Continue the news article about the sale of the Boston Regional Medical Center property, picking up after its final sentence.

### [PAGE TEXT]
—————

Bankruptcy court decision threatens Gutierrez deal to buy BRMC property
Published on November 3rd, 1999
STONEHAM, MA - After months of negotiation, the Boston Regional Medical Center deal may collapse.
Although U.S. Bankruptcy Court approved sale of the 42-acre campus to the Burlington-based Gutierrez Company, approval was made subject to the rights of the New England Memorial Church sitting on the property.
The Woodland Road hospital run by the Southern New England Conference of the Seventh-day Adventists went bankrupt in February 1999, dragging an Adventist church and school on the property along for the trip to bankruptcy court.
The church and school both claimed the right to stay on the property. On Oct. 29 a jury trial in U.S. Bankruptcy Court decided the church had a "prescriptive easement" and could stay, but the school had to go.
Ted Doyle, a spokesperson for Gutierrez, said the company has yet to decide what action to take.
The Gutierrez offer was contingent on the property being free of any other tenants. But Gutierrez could waive this right.

—————

### [THE DATA]
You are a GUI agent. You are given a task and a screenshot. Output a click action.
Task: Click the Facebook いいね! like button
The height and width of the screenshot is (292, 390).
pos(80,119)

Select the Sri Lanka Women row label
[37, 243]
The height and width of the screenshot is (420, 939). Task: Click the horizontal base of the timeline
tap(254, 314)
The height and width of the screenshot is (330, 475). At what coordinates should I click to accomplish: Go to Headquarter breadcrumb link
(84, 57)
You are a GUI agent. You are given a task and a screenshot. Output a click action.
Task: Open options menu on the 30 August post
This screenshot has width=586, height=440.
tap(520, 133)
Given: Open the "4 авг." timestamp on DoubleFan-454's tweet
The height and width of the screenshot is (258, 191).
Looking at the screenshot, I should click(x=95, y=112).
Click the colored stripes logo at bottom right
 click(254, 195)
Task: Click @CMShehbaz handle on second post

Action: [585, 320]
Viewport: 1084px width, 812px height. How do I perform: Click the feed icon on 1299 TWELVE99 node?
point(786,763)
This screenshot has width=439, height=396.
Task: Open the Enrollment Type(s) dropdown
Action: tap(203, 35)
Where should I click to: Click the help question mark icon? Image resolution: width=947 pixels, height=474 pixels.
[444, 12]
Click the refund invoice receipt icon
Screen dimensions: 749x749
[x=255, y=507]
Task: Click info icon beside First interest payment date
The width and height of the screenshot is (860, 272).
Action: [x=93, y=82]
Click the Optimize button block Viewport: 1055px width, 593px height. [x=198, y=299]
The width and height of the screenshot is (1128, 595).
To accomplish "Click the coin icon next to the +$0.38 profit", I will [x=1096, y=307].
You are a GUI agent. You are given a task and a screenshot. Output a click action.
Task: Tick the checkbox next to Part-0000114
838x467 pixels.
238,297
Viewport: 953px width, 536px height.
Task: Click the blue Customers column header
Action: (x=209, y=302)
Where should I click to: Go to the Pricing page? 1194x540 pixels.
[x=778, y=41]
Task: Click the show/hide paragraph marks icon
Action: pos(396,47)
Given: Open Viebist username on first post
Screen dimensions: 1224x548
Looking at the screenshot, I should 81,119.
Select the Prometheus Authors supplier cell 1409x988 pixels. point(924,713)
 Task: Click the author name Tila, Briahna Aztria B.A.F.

—————

### [ANSWER FOR THIS EXERCISE]
"We have to take some time to see how, if at all, this impacts the project," Doyle said. "The church is right in the middle of the property."
Ethan Jeffery of Hanify and King, attorneys for the creditors, said his clients must now "wait and see."
Several things could happen next: Gutierrez or the hospital creditors could appeal the court's decision allowing the church to stay; the school could appeal the court's decision instructing it to go; a settlement could be reached (rumors have circulated that an offer made by Gutierrez to the church and school before the jury trial was rejected); or Gutierrez could withdraw its offer.